192 P. 575 | Okla. | 1920
Petition by Tom Hunter for the probate of a certain instrument in writing as the last will and testament of Willie Fisher. Contest was filed by Osborne Battiest and others. Probate was denied, and proponent brings error. Affirmed. On January 3, 1918, Tom Hunter filed in the county court of Choctaw *249 county for probate as the last will and testament of Willie Fisher the following instrument:
"September 17, 1917.
"J.E. Peltier. Willie Fisher."
Contest was filed by Osborne Battiest et al., heirs at law of Willie Fisher. Probate on the instrument was denied by the county court and appeal was taken to the district court, whereupon a trial de novo the order and judgment of the county court was affirmed and the probate of the instrument as the last will and testament of Willie Fisher was denied.
The alleged will purports to devise to Hunter all the decedent's property, consisting of $2,000 or more in money in the hands of the United States Indian Agent and something like 1,500 acres of land in Choctaw county, Okla.

**Required task 1:**
Summarize the case excerpt in two sentences.
**Required task 2:**
Recast the paragraph of the case excerpt that begins "Contest was filed by Osborne Battiest" as a short list, keeping its main facts.

**Data shown:**
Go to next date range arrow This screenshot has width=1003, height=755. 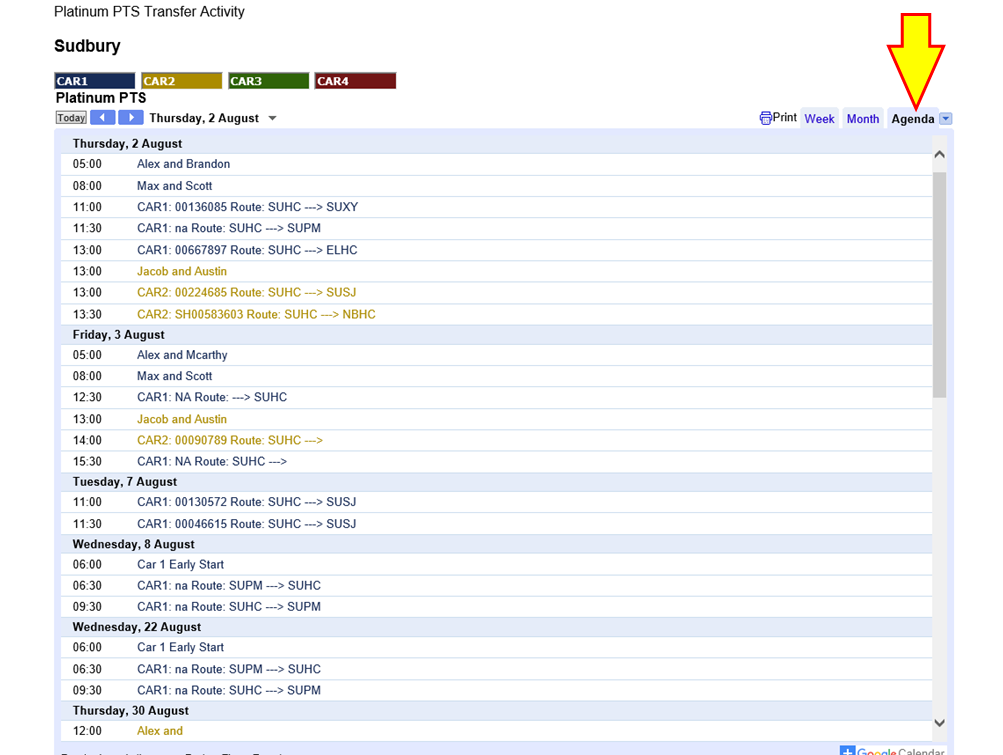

**Full response 1:**
Tom Hunter petitioned for the probate of an instrument as the last will and testament of Willie Fisher, which purports to devise to him all of the decedent's property: $2,000 or more in money held by the United States Indian Agent and about 1,500 acres of land in Choctaw county, Oklahoma. Osborne Battiest and others, heirs at law of Willie Fisher, contested it, and probate was denied by the county court and again by the district court on a trial de novo, a result that was affirmed when the proponent brought error.

**Full response 2:**
- Osborne Battiest and others, heirs at law of Willie Fisher, filed a contest.
- The county court denied probate of the instrument.
- An appeal was taken to the district court, which held a trial de novo.
- The district court affirmed the county court's order and judgment, denying probate of the instrument as Willie Fisher's last will and testament.